### Problem statement
Determine how many lines of the listing below contain the string "Instruction", matching case exactly. Reply with the number alone.

### Records provided
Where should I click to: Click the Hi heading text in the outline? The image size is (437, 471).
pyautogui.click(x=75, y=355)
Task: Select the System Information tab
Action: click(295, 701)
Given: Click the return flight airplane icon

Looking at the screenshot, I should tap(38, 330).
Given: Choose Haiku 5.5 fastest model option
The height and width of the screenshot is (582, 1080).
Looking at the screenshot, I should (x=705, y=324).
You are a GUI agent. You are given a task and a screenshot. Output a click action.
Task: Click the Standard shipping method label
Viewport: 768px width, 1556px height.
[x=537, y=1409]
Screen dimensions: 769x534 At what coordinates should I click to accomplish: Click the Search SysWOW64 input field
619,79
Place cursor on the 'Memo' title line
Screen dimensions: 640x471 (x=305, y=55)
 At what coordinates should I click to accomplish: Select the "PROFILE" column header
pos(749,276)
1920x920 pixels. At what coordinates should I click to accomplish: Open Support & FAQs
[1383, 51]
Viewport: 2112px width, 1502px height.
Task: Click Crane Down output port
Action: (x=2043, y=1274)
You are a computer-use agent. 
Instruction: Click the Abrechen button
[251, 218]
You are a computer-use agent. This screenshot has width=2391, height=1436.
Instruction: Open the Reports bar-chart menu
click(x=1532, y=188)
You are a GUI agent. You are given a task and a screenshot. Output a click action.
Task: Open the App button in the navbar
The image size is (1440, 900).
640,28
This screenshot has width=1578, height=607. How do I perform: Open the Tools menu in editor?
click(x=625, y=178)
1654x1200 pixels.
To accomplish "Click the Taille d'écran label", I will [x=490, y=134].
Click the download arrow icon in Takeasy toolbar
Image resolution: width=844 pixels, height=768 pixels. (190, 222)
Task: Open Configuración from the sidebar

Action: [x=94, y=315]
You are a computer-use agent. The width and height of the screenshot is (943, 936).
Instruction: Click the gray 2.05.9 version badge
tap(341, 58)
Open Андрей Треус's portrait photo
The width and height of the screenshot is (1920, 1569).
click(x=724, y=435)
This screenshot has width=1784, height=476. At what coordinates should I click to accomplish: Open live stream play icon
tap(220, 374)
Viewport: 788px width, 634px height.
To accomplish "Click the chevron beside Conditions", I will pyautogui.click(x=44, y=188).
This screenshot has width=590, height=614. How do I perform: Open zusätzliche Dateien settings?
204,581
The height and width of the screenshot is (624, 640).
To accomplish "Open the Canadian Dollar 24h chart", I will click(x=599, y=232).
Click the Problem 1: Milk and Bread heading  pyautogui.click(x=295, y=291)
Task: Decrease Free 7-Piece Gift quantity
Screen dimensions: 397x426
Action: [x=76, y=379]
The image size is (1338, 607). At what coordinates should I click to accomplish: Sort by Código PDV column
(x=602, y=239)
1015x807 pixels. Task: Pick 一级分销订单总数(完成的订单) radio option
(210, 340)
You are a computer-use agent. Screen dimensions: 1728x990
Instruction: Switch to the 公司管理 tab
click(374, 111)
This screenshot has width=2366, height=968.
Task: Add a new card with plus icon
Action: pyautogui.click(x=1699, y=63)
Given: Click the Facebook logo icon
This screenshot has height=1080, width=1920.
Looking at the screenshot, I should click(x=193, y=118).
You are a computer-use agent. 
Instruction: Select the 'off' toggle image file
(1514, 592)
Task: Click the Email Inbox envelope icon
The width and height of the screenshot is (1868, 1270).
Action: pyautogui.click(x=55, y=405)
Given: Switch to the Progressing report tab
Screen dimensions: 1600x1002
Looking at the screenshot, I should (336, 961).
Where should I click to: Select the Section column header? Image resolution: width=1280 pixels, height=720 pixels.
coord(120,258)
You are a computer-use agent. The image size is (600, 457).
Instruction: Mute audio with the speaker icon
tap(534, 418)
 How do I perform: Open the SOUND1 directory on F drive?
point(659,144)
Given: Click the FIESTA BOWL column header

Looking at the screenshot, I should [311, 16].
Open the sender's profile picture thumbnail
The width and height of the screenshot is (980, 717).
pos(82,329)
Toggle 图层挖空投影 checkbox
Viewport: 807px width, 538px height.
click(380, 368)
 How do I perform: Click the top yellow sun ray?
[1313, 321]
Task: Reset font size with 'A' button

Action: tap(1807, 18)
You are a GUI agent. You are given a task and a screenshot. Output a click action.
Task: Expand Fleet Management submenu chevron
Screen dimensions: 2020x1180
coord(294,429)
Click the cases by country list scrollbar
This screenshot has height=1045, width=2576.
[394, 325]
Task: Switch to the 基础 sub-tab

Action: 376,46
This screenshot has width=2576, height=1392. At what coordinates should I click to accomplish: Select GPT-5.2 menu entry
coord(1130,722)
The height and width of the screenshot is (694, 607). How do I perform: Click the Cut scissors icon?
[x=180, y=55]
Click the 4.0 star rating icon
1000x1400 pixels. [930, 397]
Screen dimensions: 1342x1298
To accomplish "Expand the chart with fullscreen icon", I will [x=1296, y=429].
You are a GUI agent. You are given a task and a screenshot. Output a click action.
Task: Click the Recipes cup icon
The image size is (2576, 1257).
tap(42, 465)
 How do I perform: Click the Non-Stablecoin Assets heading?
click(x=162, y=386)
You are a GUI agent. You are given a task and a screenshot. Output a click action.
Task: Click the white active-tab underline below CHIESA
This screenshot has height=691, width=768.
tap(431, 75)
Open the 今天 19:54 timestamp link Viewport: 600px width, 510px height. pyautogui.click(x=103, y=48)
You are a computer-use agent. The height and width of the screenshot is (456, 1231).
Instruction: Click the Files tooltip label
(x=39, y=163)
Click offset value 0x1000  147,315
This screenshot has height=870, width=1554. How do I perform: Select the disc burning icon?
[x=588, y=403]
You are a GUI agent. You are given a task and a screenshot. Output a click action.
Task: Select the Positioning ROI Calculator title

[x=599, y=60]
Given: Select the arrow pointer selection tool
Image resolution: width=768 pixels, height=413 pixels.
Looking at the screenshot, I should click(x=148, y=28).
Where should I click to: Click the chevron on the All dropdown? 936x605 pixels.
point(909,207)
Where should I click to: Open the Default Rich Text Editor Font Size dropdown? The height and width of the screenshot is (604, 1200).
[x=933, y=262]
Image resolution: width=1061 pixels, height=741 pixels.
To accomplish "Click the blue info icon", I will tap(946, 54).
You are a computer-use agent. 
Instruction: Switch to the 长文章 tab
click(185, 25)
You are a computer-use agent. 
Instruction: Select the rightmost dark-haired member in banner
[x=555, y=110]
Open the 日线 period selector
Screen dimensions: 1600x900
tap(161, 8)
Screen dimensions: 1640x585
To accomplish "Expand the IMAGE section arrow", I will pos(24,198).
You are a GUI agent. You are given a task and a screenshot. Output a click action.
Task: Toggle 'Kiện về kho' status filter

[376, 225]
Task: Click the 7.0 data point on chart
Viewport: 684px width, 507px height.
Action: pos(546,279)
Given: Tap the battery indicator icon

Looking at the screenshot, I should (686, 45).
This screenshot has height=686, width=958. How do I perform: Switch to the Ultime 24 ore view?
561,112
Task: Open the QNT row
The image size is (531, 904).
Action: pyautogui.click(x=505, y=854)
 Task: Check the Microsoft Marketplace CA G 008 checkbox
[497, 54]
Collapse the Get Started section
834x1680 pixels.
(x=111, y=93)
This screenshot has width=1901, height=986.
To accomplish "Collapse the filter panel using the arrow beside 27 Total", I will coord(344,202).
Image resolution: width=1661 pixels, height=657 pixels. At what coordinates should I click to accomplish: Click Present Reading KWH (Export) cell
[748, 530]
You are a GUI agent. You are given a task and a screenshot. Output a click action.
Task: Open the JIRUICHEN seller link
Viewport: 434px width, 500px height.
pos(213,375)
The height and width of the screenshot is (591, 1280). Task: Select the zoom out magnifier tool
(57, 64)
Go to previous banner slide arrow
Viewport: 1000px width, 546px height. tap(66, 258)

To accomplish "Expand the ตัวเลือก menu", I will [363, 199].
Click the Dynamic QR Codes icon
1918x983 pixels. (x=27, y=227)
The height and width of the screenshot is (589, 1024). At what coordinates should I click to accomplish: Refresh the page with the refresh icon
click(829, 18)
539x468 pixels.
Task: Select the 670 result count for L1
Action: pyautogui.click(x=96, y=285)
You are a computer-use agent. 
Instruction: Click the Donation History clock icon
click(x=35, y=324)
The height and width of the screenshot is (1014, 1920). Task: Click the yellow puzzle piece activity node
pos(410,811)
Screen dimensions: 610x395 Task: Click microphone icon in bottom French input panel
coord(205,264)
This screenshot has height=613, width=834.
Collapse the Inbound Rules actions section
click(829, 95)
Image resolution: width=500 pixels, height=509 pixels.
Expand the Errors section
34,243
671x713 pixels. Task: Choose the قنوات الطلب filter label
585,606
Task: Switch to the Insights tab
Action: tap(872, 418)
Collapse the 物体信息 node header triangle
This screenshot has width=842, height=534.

### Output
10